DATASET ENTRIES:
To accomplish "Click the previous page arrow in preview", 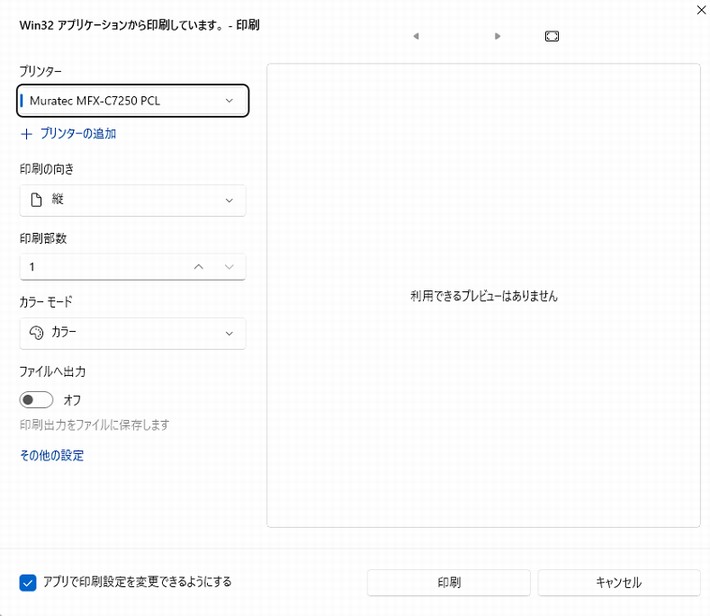I will [415, 36].
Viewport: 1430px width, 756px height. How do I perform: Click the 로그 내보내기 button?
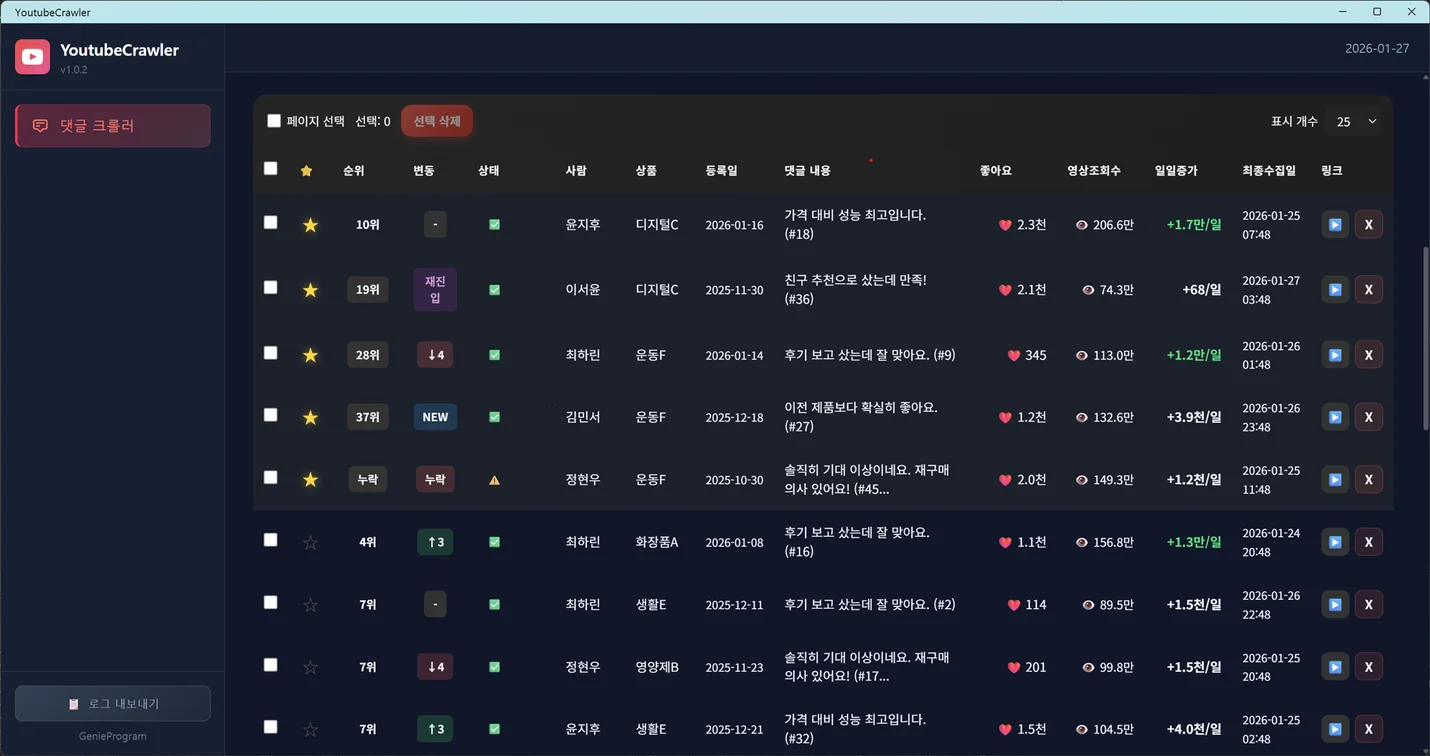[x=113, y=704]
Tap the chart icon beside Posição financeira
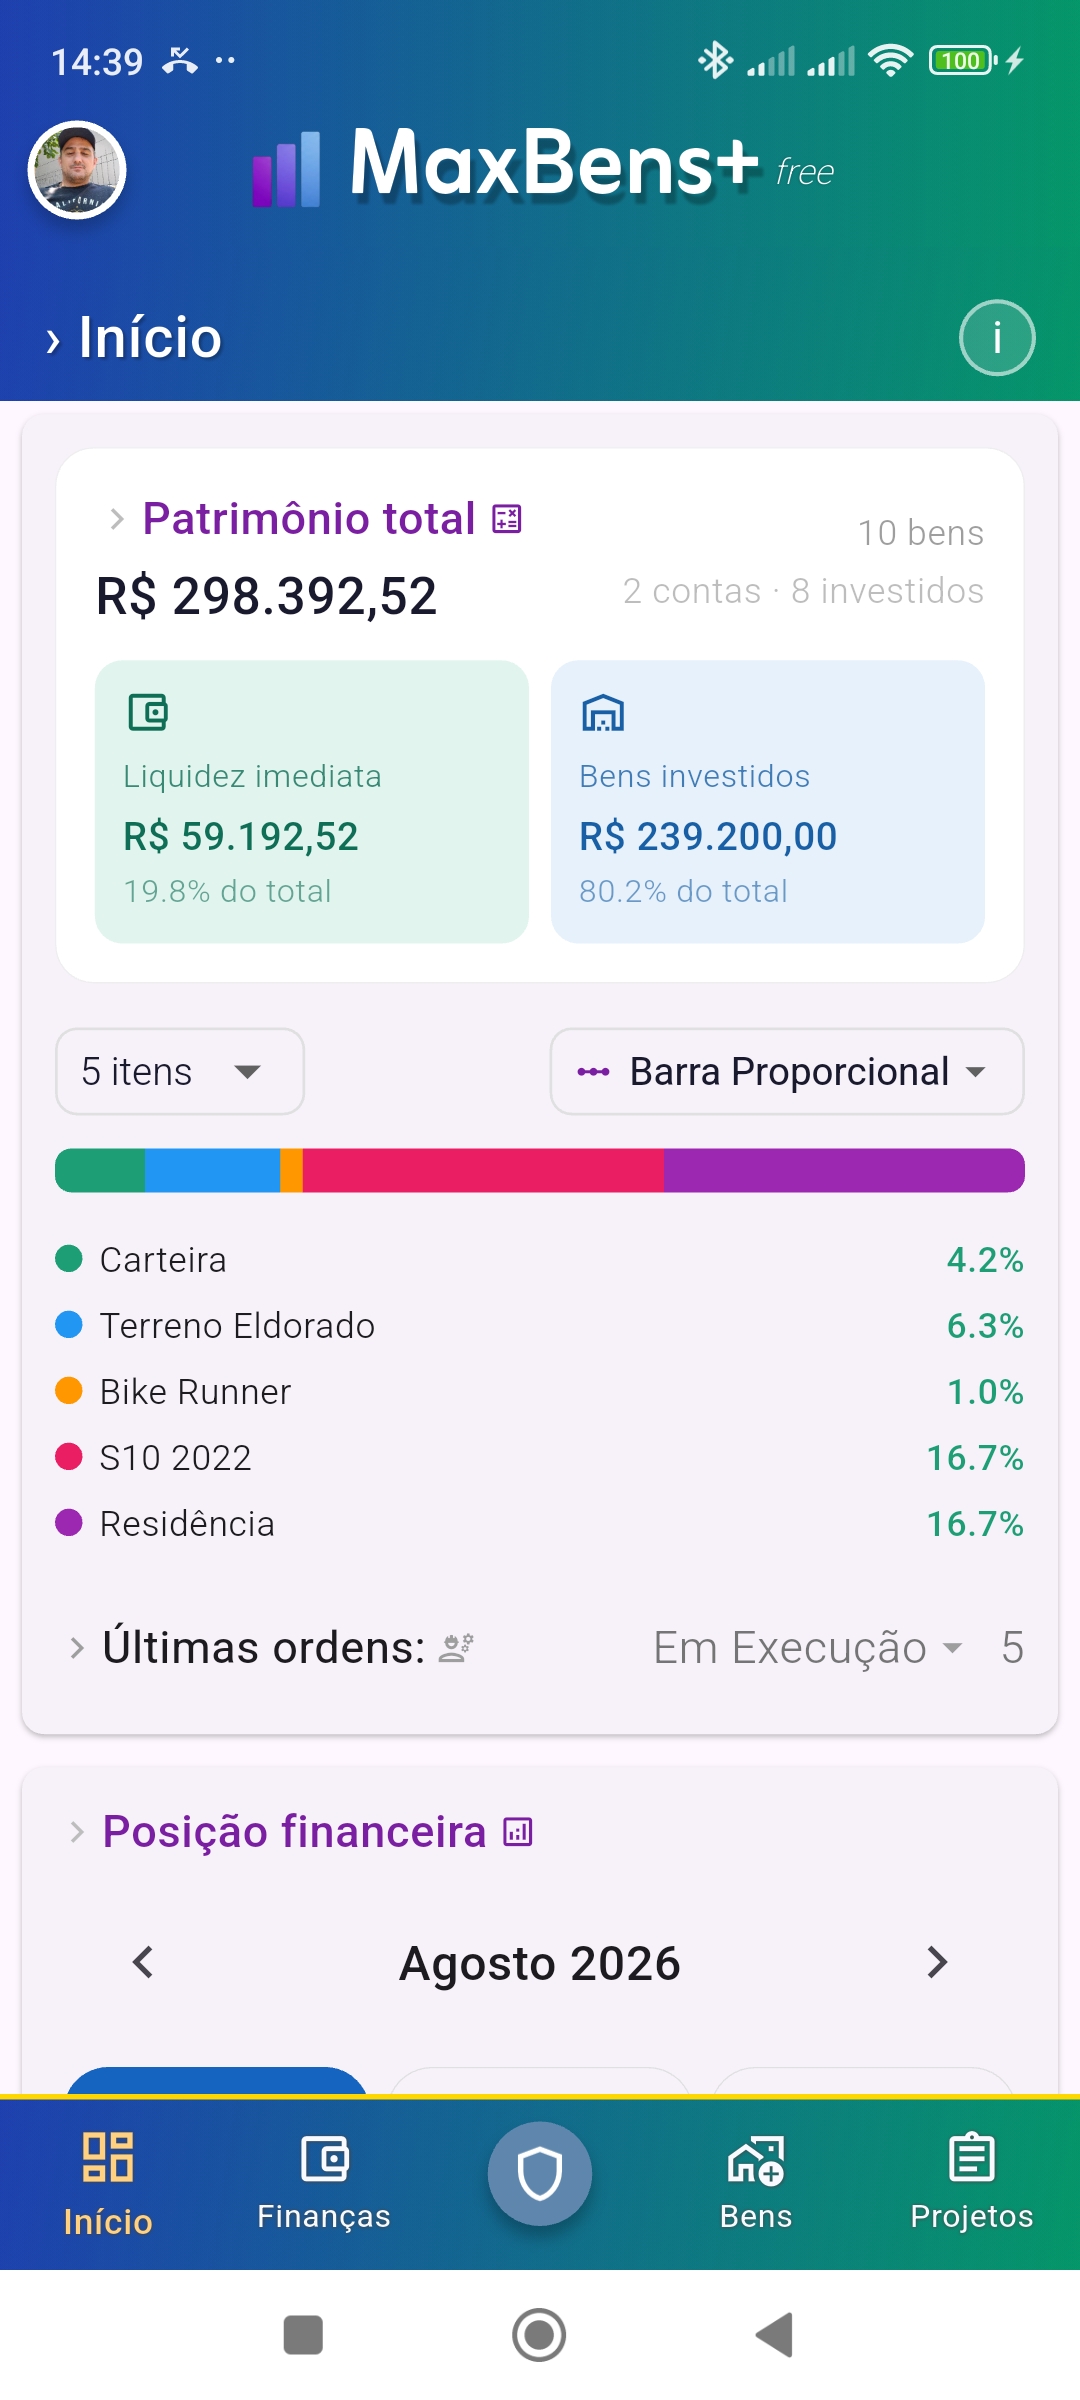 click(518, 1832)
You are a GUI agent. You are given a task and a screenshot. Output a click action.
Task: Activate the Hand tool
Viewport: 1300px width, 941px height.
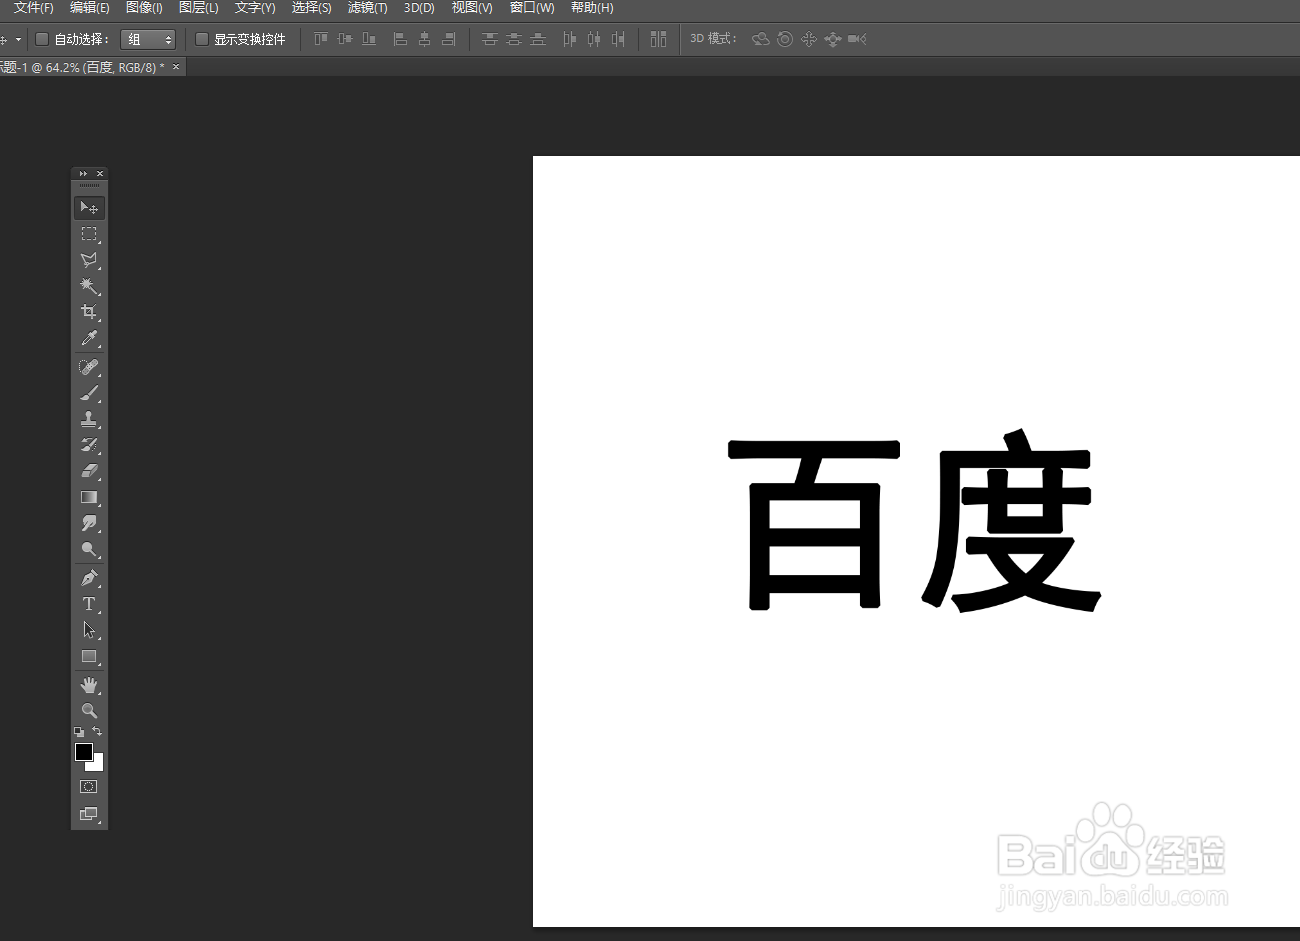[90, 684]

INSTRUCTIONS TO FOLLOW:
What is needed is a verbatim copy of the lines from the line with "Tap the chart icon beside Posição financeira" through the last line of the listing, pictures excluded.

PROBLEM SOLUTION:
Tap the chart icon beside Posição financeira
 click(518, 1832)
You are a GUI agent. You are given a task and a screenshot. Output a click action.
Task: Activate the Hand tool
Viewport: 1300px width, 941px height.
[90, 684]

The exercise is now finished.